The Economist describes Libby's perjury as a "technicality". That regurgitation of Bush propaganda wouldn't mean much if it was an isolated incident, but it's part of a four year pattern. The Economist seems to have been invaded and acquired by Wall Street Journal cast-offs.
I've read about 90% of what the Economist has published over the past twenty years. They are in decline now.
On the other hand, I happened to read Newsweek's Libby/Cheney coverage on an airplane. I've not read Newsweek since I was a child, when it had degenerated into a variant of People magazine. This article was different. It put Libby's behavior into a convincingly romantic context of the 'honorable soldier against the apocalypse, making a kind of sense of a claustrophobic world of fear, loyalty and self-delusion.
The Atlantic is another magazine that's come up in the world. It may well be time for me to swap The Economist for Newsweek and The Atlantic.

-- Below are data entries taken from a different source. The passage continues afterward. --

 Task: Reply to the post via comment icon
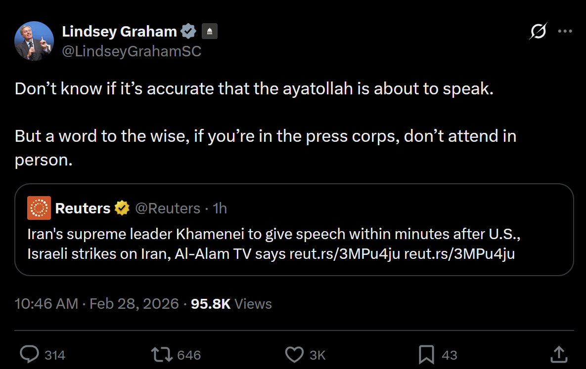pyautogui.click(x=30, y=355)
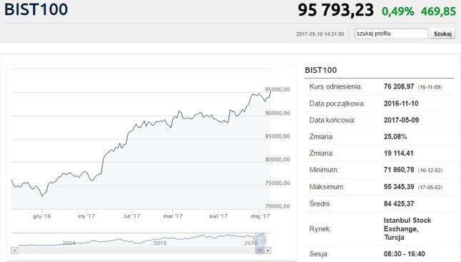This screenshot has width=461, height=262.
Task: Click the 2010 label in the navigator chart
Action: pyautogui.click(x=160, y=243)
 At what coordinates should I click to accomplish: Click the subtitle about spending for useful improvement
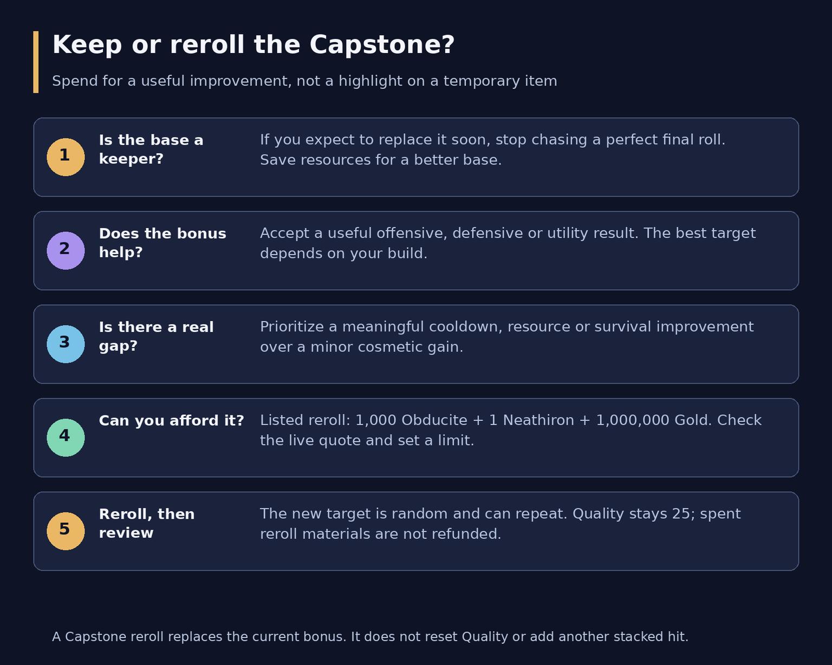click(x=304, y=81)
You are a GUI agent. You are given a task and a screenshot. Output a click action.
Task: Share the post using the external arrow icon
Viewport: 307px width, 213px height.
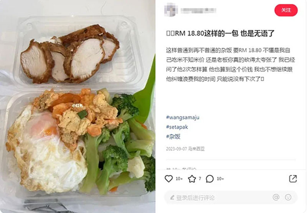[293, 178]
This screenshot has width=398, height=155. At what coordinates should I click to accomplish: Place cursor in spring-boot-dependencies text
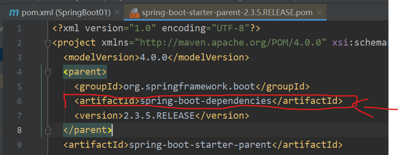point(206,101)
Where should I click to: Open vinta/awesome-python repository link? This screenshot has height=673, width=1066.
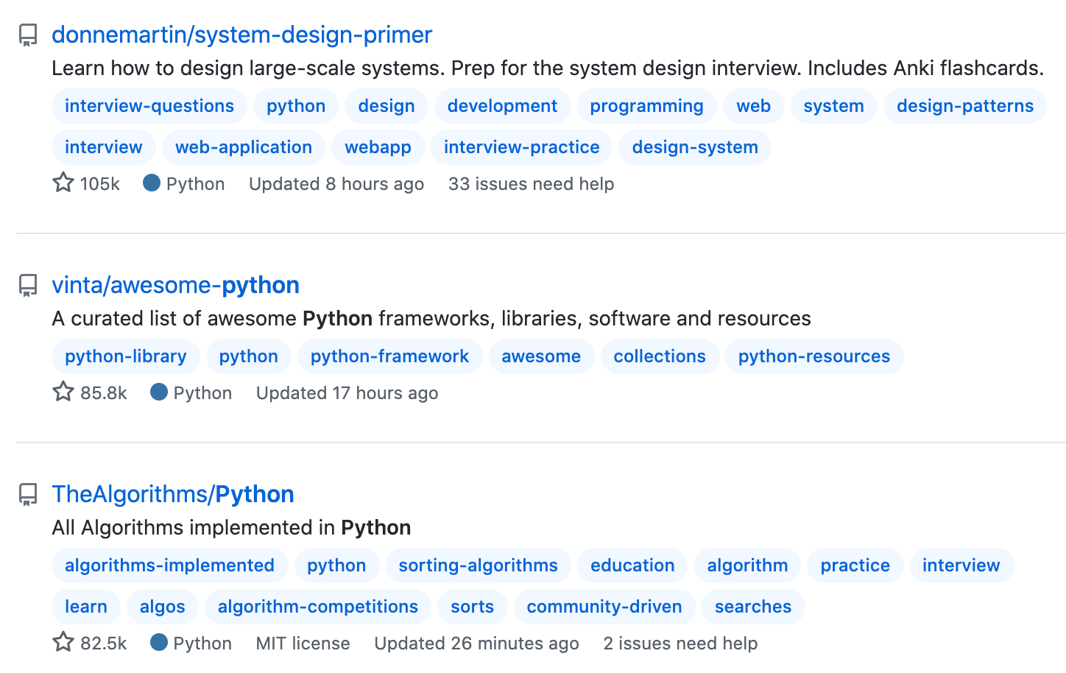coord(175,285)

PS. Newsweek gets extra credit for being the first Cheney/Libby coverage I've read that recalls Cheney's conviction that Sadaam was about to attack the US with smallpox. It was really smallpox Cheney feared more than a nuclear weapon. It was their conspiracy with Judith Miller to sell the Iraq smallpox threat that was Cheney's great crime. It turned out his "evidence" was delusional.